Records of interface elements:
• • • •

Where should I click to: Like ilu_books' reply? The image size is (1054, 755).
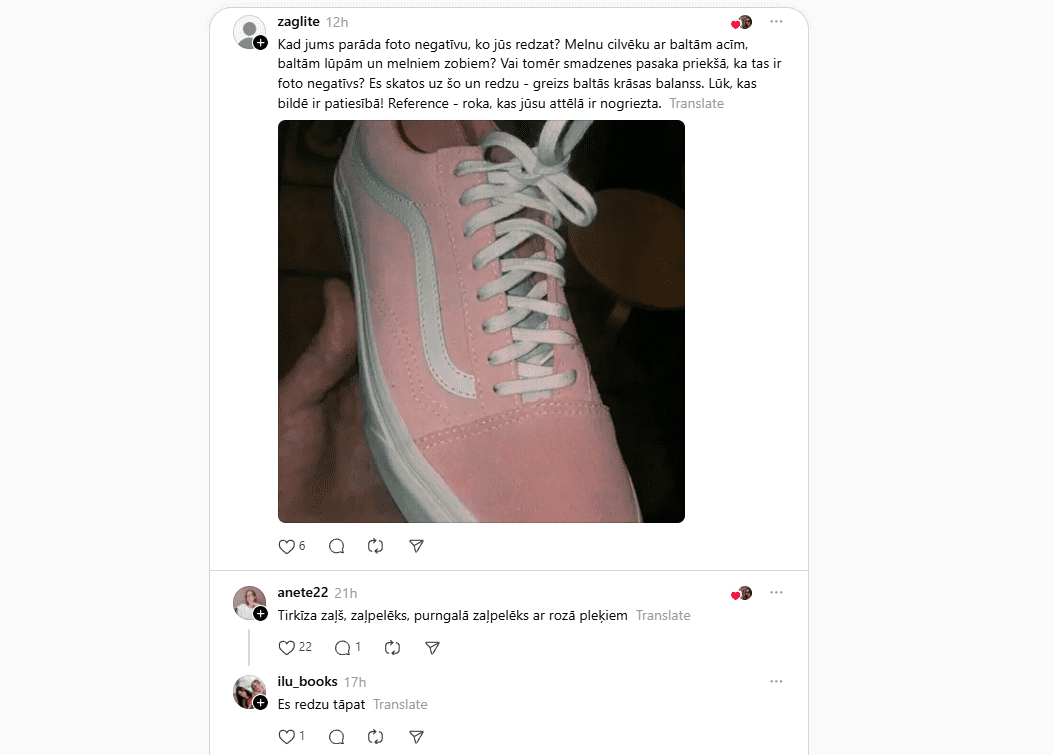pos(286,737)
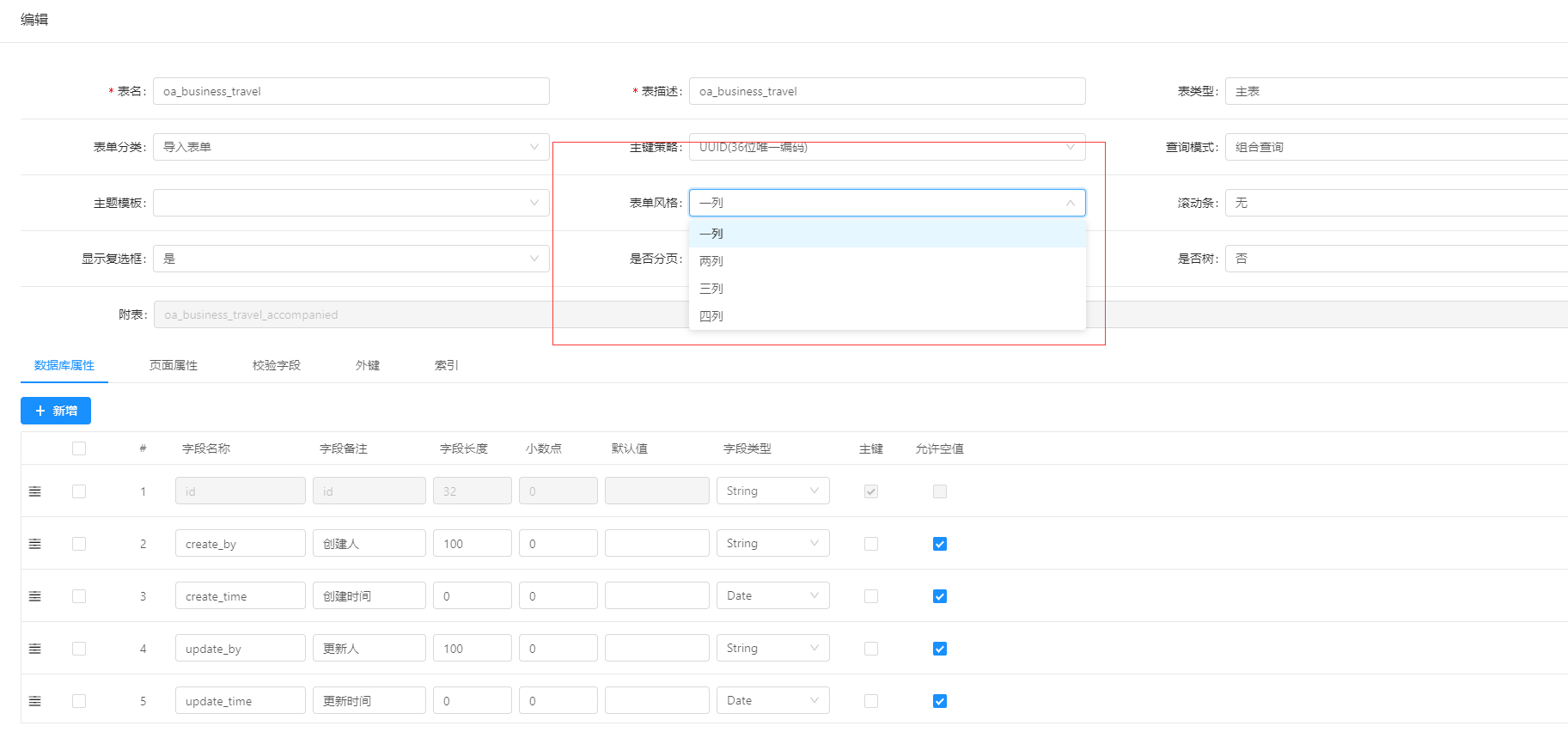Click the drag handle icon for create_time row
1568x738 pixels.
coord(35,596)
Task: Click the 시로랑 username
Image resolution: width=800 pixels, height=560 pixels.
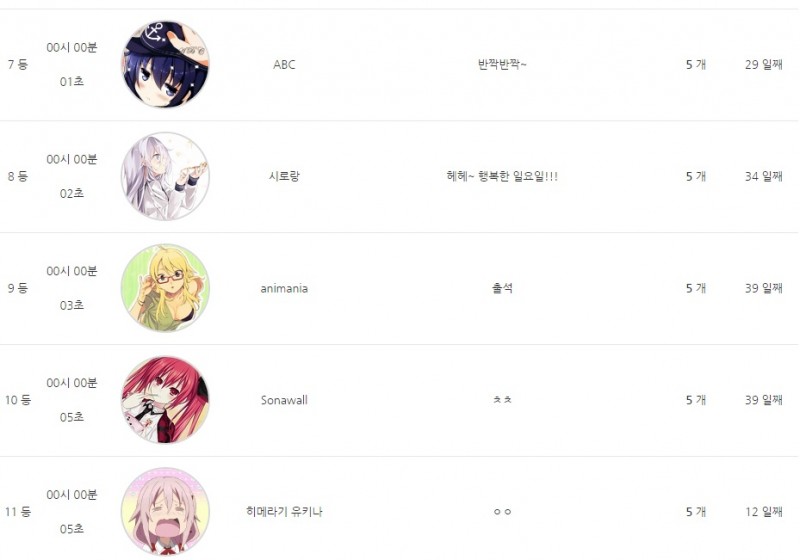Action: pos(284,176)
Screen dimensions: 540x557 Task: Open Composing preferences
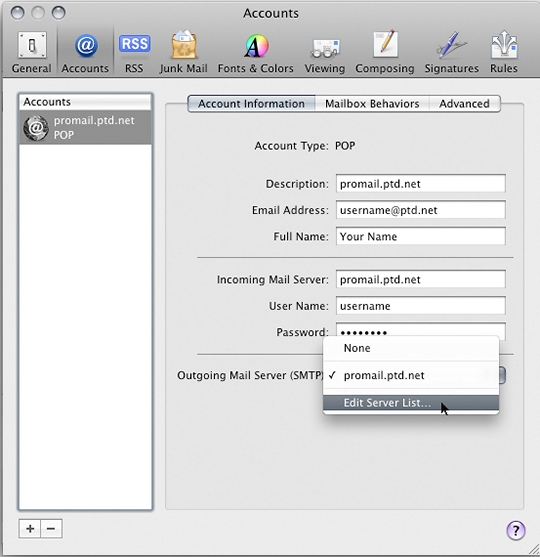coord(385,52)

• • • •

§ What the exercise asks:
Put every line of the records above into a numbered list, skipping any blank lines. Leave the pictures out.

§ Exercise solution:
1. Where should I click to: Like ilu_books' reply? The image size is (1054, 755).
2. pos(286,737)
3. Click the drag handle icon for create_time row
4. 1568x738 pixels.
5. coord(35,596)
6. Task: Click the 시로랑 username
7. Image resolution: width=800 pixels, height=560 pixels.
8. Action: pos(284,176)
9. Screen dimensions: 540x557 Task: Open Composing preferences
10. coord(385,52)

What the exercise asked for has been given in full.